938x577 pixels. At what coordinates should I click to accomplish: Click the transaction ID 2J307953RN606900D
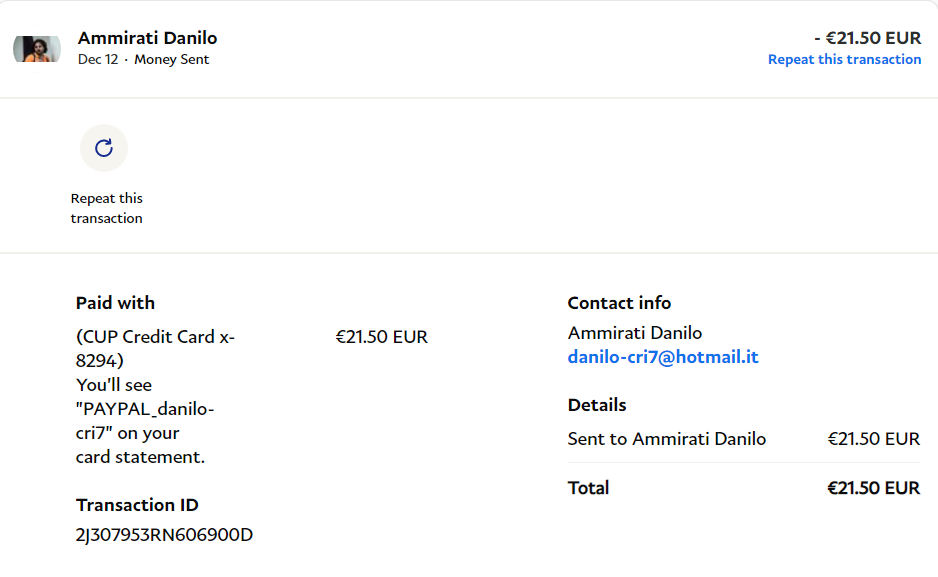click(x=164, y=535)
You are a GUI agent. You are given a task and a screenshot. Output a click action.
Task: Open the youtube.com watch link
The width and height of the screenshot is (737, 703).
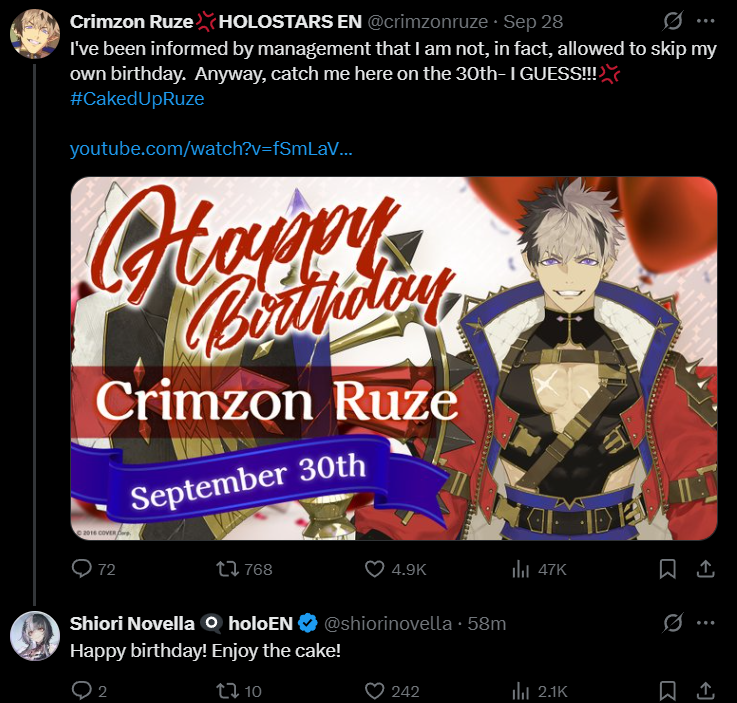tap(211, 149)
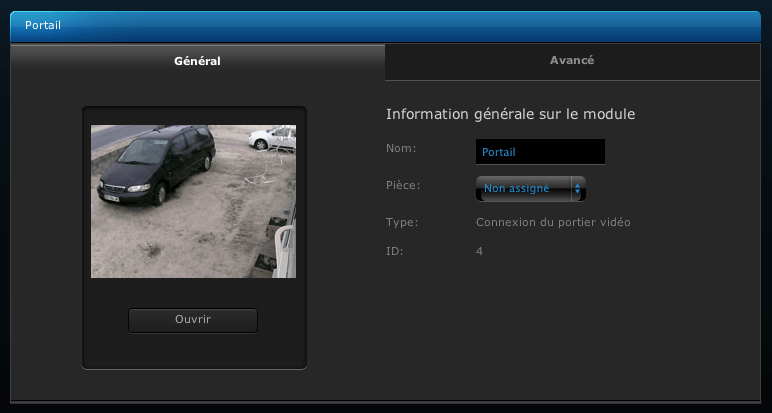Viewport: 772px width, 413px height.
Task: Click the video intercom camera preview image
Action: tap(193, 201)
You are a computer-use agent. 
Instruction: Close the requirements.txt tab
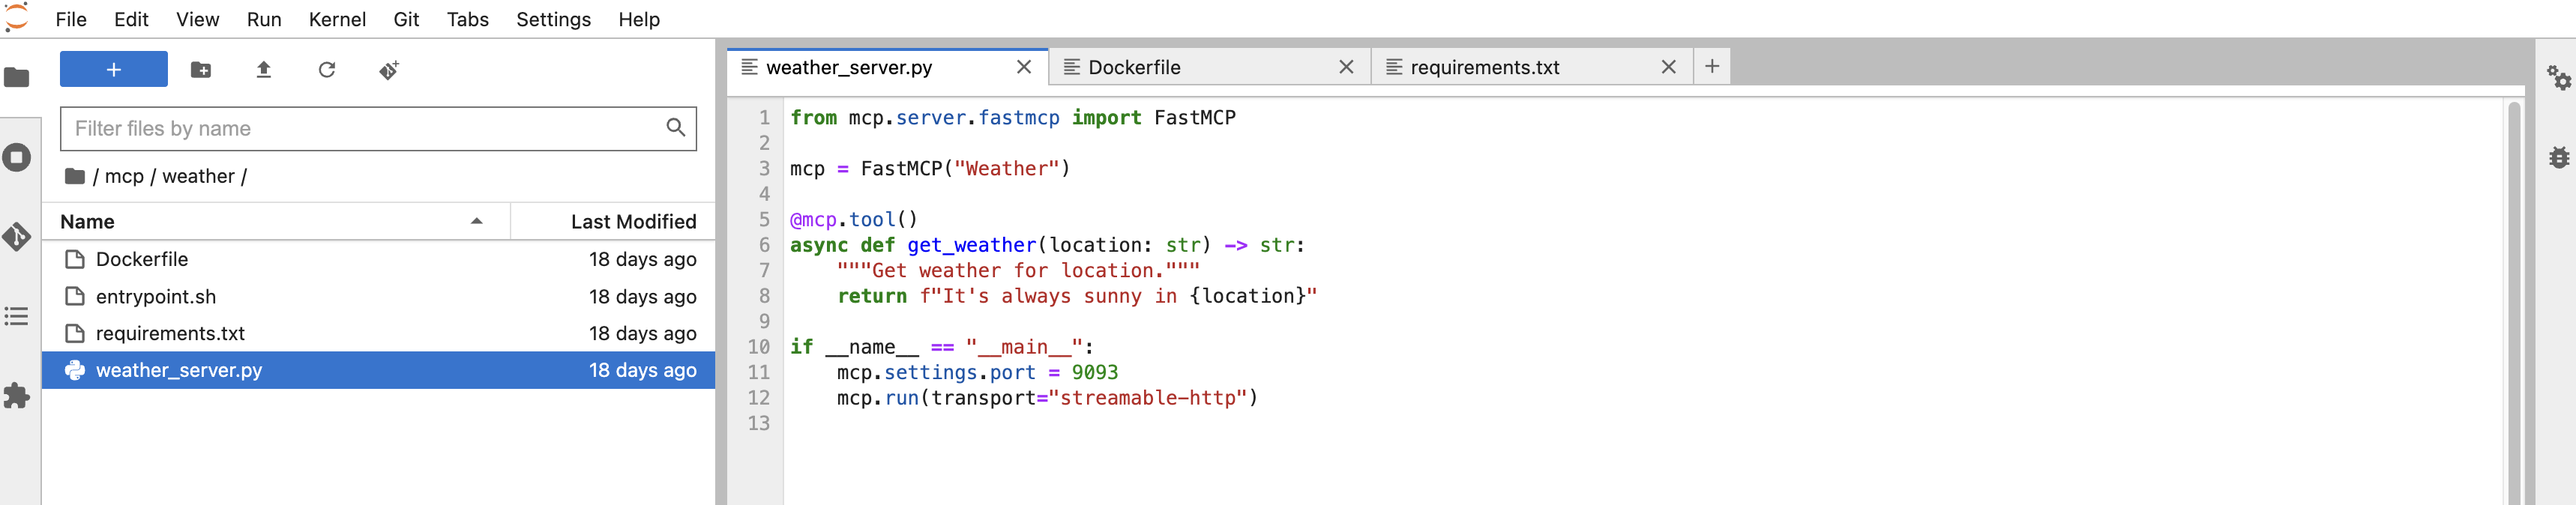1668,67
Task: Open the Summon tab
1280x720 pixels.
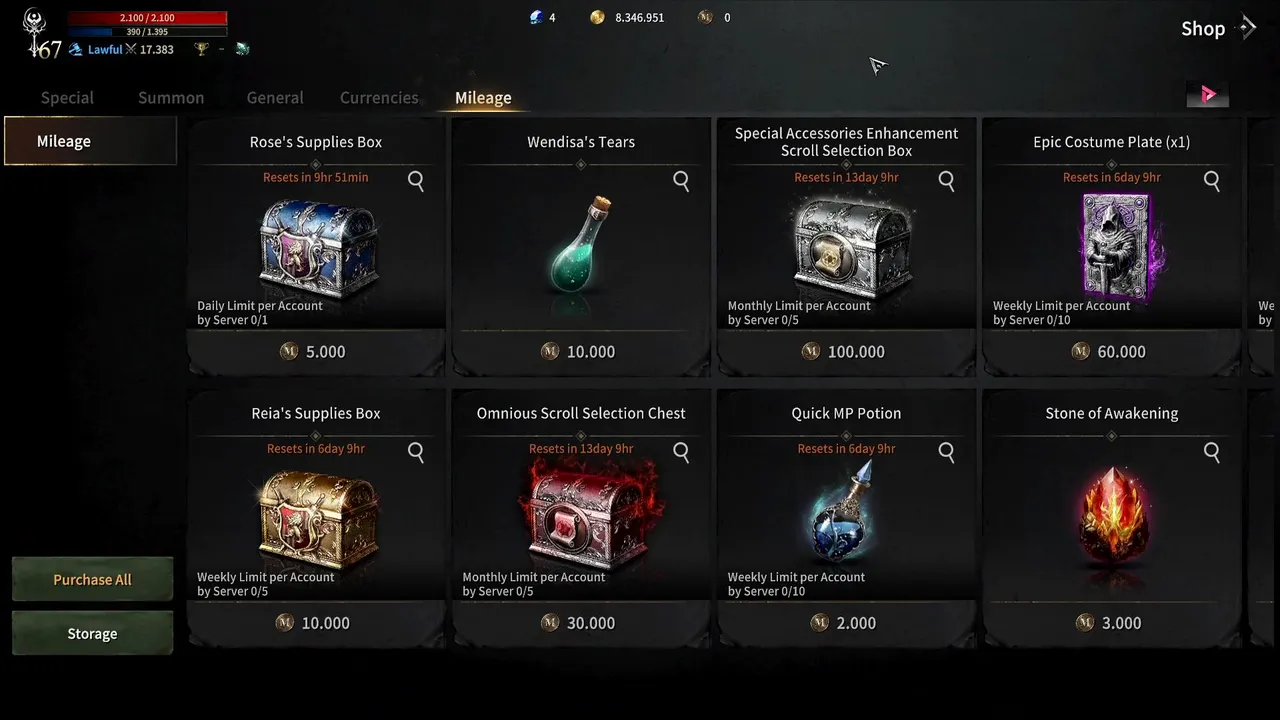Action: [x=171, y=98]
==
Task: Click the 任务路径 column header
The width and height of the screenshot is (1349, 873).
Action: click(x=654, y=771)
==
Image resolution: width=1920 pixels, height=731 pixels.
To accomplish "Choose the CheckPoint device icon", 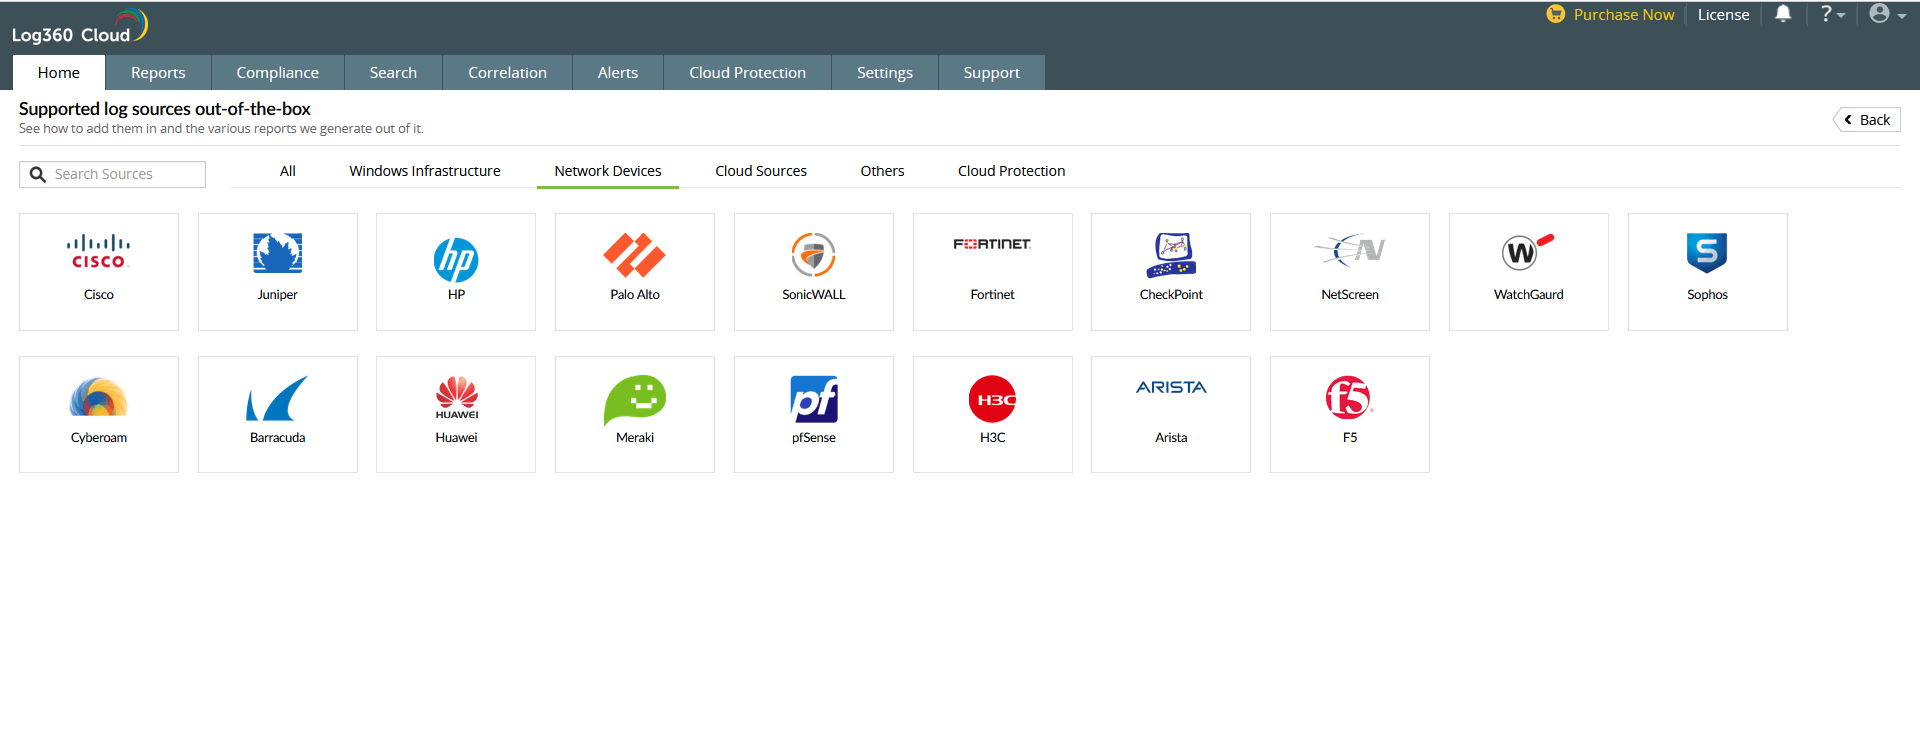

*PROBLEM TO SOLVE*:
Look for the string "Open" in the entries above. Copy every line that has it.

*EXERCISE OUTPUT*:
Task: Open the youtube.com watch link
Task: Open the Summon tab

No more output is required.